ナルキッソスの物語の本文に「ある處に、銀色に澄み渡った湛えた泉にあった」とある[2]。この銀色の泉の水面に顔を映る描写と草間のミーラ・ボールで人々の表情を表す芸術の類似性から、草間の《ナルシスの庭》とナルキッソスの物語に関連性があるのは明らかである。「ナルシス」は水仙の英語名(narcissus,daffodil)で、その花言葉は「自惚れ、自己愛」である。とくに黄色の水仙の花言葉は「もう一度愛してほしい、私のもとへ帰って」であり、これは草間が《ナルシスの庭》には自身の「自己愛が強い」側面が大きく反映されていると説明している[3]こと、そして「その先に回帰するの、永遠への回帰、輪廻転生ね」と発言している[4]ことに繋がっていると考えられる。
《ナルシスの庭》におけるデザイン性
「Narcissus Garden, Kusama」と「your narcissim for sale」と書かれた2つの看板に基づき、《ナルシスの庭》の機能性を議論することによって、そのデザイン性を示す。

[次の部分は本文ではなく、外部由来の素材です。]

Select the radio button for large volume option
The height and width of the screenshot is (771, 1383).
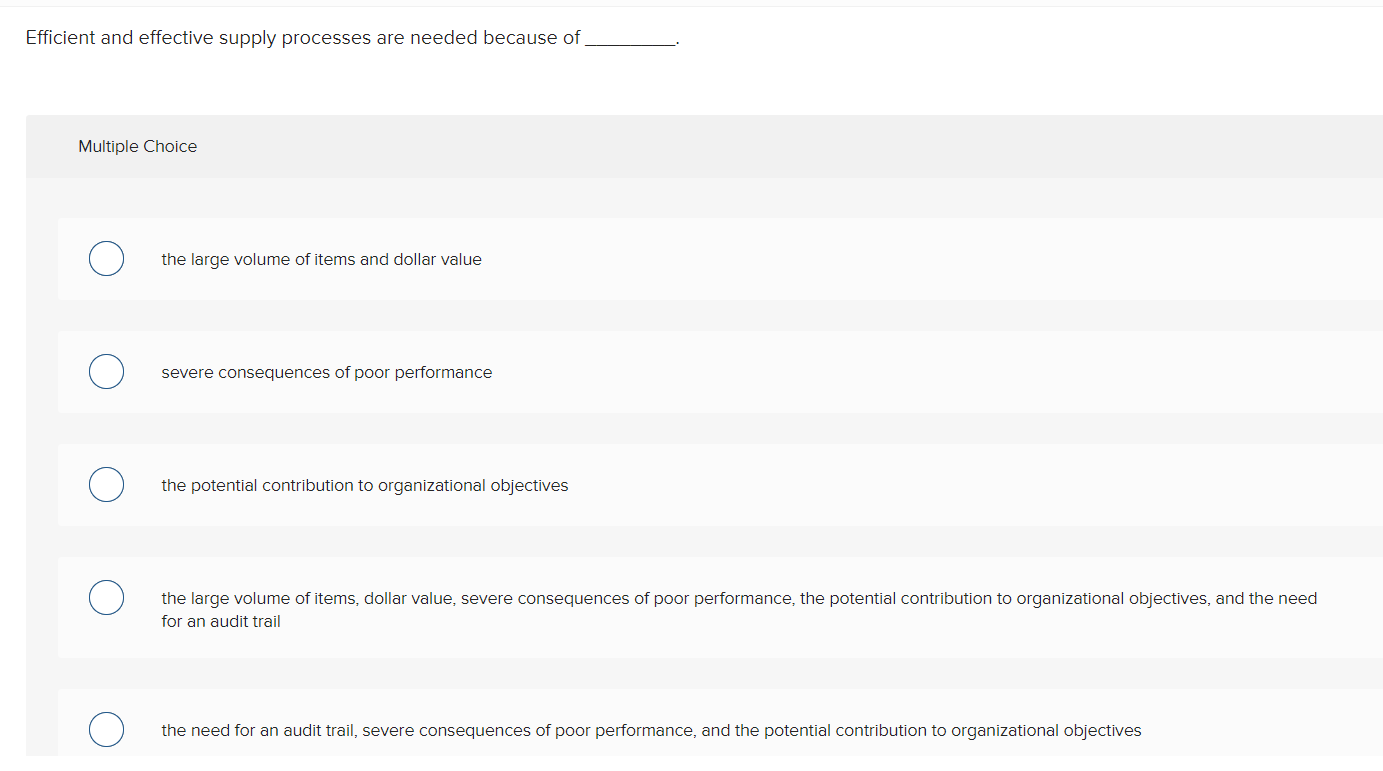pyautogui.click(x=106, y=258)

まず、《ナルシスの庭》においてミラーボールを販売する目的は「your narcissim for sale」とあるように自己愛や自惚れを購入者(ユーザー)に持ち帰ってもらうことである。ミラーボールを購入したユーザーは、そのミラーボールを自宅に持ち帰り、その表面に部屋の中にいる自らの姿を写す。その際、ミラーボールを覗き込むユーザーは、常にミラーボールの中心に映し出され、それ以外の要素は背後に小さく後退する。こうしたミラーボールを覗き込むという行為を通して、自己中心的な像をユーザーに示すことで、ユーザー部屋はもう一つの《ナルシスの庭》となるのである。
すなわち、《ナルシスの庭》の機能は、《ナルシスの庭》そのものを自宅の中に複製することであり、さらには草間の持つ自己愛的傾向を、ミラーボールを購入したユーザーの内面にも複製させることである。こうしたことは、《ナルシスの庭》を会場で売ることによって初めて可能となり、そして、ユーザーの自宅を《ナルシスの庭》と化すことを通して、自己愛や自惚れをユーザーに意識させることで作品として完結する。ここに、自己愛や自惚れを購入者(ユーザー)に持ち帰ってもらうという目的が達成されるのである。
《ナルシスの庭》は、一般的にいえばアート作品であることは疑いようはない。しかし、このようにあらかじめ目的を示し、その目的がユーザーによるその作品の使用によって達成されるという図式は、まさに《ナルシスの庭》がデザインされたものであることを示していると考えられる。
まとめ
本発表では、《ナルシスの庭》におけるデザイン性について説明した。ミラーボールを買った上で購入者(ユーザー)は自宅にも《ナルシスの庭》の自己愛や自惚れを味わうことを通じ、ミラーボールの機能性と目的について考察した。《ナルシスの庭》の目的がユーザーによって達成されるという図式を示すことでそのデザイン性を明らかした。
脚注
- ↑ 谷川渥(1993)「増殖の幻魔」『美術手帖』.66頁.
- ↑ 呉茂一(1994)『ギリシア神話』、新潮社.325頁.
- ↑ 松井 みどり(2001)インタビュー 草間彌生--前衛から救済へ--60年代と今とをつなぐ《ナルシスの庭》.(特集 横浜トリエンナーレ 2001の歩き方)ー(60s NOW!-art.beyond-ヨコハマカラ60年代が見エル)『美術手帖』第53巻.811号.10月発行.91頁.
- ↑ 松井 みどり(2001)インタビュー 草間彌生--前衛から救済へ--60年代と今とをつなぐ《ナルシスの庭》.(特集 横浜トリエンナーレ 2001の歩き方)ー(60s NOW!-art.beyond-ヨコハマカラ60年代が見エル)『美術手帖』第53巻.811号.10月発行.93頁.
参考文献・参考サイト
- 草間彌生(2002)『無限の網 草間彌生自伝』作品社出版..
- ペン編集部(2011)『やっぱりすきだ! 草間彌生。We love yayoi Kusama』.阪急コミュニケーションズ出版社.
- 谷川渥(1993)「増殖の幻魔」『美術手帖』6月1日発行.671号.美術出版社.
- 呉茂一(1994)『ギリシア神話』、新潮社.
- 松井 みどり(2001)インタビュー 草間彌生--前衛から救済へ--60年代と今とをつなぐ《ナルシスの庭》.(特集 横浜トリエンナーレ 2001の歩き方)ー(60s NOW!-art.beyond-ヨコハマカラ60年代が見エル)『美術手帖』第53巻.811号.10月発行.90−93頁.
- Sullivan, M. R. (2015). Reflective Acts and Mirrored Images: Yayoi Kusama’s Narcissus Garden. History of Photography. 39(4), 405-423.